The {account} path parameter is the 20-byte engine account. It is not the
32-byte accountIdHex.
Sequence scope
Private streams are sequenced by account. Clients should persist the last processed account sequence and use it during reconnect to avoid double-processing fills or terminal order states.
Delivery model
Private/drop-copy events are delivered ring-first: reads are served from an
in-memory, per-account replay buffer (a bounded VecDeque) before falling back
to SQL. The buffer is bounded by both a maximum event count and a retention
window (max_events / retention_ms), so it covers the most recent events for
each account. When a requested range is not fully covered by the buffer - for
example after a long disconnect or beyond the retention window - the server
transparently falls back to a SQL read to backfill the gap, then resumes from
the ring.
The ring optimizes the consumer read path: it removes the database read from event fan-out to connected clients. It does not remove the database write from the projection pipeline. The produce path remains DB-write-first: each event is committed and its identifier is derived from the database sequence first, and only then pushed into the in-memory replay buffer.
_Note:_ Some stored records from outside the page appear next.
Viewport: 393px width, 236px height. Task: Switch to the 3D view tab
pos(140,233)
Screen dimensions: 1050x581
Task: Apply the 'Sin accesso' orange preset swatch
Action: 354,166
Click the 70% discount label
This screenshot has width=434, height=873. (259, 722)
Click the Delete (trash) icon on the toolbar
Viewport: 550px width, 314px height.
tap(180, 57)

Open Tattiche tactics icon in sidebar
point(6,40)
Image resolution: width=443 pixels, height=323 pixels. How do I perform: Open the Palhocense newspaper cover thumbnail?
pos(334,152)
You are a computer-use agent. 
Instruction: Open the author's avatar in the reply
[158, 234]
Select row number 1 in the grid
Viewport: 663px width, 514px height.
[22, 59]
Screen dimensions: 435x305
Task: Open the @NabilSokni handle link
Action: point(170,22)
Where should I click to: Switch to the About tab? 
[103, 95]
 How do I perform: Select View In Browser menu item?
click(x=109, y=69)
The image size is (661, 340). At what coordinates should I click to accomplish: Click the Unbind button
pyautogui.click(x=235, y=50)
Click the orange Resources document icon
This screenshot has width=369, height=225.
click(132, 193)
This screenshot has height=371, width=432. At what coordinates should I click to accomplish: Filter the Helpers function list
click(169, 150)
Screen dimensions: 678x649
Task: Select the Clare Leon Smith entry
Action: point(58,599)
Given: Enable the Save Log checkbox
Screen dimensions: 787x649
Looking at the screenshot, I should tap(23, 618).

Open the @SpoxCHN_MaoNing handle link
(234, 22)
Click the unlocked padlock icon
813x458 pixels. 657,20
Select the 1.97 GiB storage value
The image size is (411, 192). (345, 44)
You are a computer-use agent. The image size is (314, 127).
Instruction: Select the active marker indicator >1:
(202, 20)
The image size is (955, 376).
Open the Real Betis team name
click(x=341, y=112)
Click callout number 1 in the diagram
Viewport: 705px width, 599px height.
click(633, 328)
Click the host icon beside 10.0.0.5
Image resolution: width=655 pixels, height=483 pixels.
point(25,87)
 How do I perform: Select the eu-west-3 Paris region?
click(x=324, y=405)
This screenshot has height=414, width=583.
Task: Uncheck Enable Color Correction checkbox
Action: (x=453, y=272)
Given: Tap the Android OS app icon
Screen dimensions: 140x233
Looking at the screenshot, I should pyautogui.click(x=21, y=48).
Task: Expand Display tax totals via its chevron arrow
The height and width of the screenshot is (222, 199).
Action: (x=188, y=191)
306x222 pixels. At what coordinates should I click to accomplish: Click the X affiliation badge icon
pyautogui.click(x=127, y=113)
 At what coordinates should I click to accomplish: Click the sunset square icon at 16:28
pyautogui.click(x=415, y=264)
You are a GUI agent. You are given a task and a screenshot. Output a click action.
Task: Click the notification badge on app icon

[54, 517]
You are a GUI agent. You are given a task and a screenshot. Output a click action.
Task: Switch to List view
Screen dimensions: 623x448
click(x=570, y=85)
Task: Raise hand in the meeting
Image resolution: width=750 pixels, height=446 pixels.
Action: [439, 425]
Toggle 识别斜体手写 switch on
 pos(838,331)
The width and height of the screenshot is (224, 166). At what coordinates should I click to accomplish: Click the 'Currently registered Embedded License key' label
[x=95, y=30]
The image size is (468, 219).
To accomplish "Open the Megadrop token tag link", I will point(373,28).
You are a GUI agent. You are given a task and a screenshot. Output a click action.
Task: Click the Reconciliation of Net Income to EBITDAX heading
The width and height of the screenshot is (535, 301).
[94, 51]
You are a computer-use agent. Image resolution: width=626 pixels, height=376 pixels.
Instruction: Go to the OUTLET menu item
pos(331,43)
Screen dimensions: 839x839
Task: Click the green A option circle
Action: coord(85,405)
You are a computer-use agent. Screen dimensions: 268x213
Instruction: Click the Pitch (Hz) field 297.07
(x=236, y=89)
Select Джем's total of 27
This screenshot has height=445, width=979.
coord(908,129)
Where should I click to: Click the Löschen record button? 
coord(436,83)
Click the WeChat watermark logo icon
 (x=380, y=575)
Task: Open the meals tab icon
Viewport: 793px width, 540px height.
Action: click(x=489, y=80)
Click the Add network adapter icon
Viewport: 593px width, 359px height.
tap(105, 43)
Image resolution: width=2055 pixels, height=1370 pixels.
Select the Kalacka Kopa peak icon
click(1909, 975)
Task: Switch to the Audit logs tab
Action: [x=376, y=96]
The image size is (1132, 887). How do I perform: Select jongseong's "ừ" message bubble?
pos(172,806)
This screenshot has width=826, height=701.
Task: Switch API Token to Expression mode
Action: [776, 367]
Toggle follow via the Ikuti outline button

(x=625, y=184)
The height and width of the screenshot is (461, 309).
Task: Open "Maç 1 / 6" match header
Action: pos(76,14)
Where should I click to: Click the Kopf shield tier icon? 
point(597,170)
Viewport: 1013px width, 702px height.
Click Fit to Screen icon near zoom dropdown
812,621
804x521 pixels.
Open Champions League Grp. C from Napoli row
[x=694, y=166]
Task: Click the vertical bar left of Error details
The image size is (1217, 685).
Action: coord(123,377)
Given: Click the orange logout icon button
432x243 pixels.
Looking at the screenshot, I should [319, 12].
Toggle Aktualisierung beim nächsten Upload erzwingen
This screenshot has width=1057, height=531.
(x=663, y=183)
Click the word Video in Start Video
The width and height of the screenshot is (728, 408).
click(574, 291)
As a result, sequence numbers and ordering are identical whether an event is served from the ring or from SQL.
Ring-first delivery is in effect for WebSocket private channels. FIX drop-copy shares the same replay buffer.
Security notes
- Keep delegated credentials scoped and time-limited.
- Separate read-only stream credentials from trading credentials where possible.
- Treat private stream disconnects as operational alerts for unattended trading.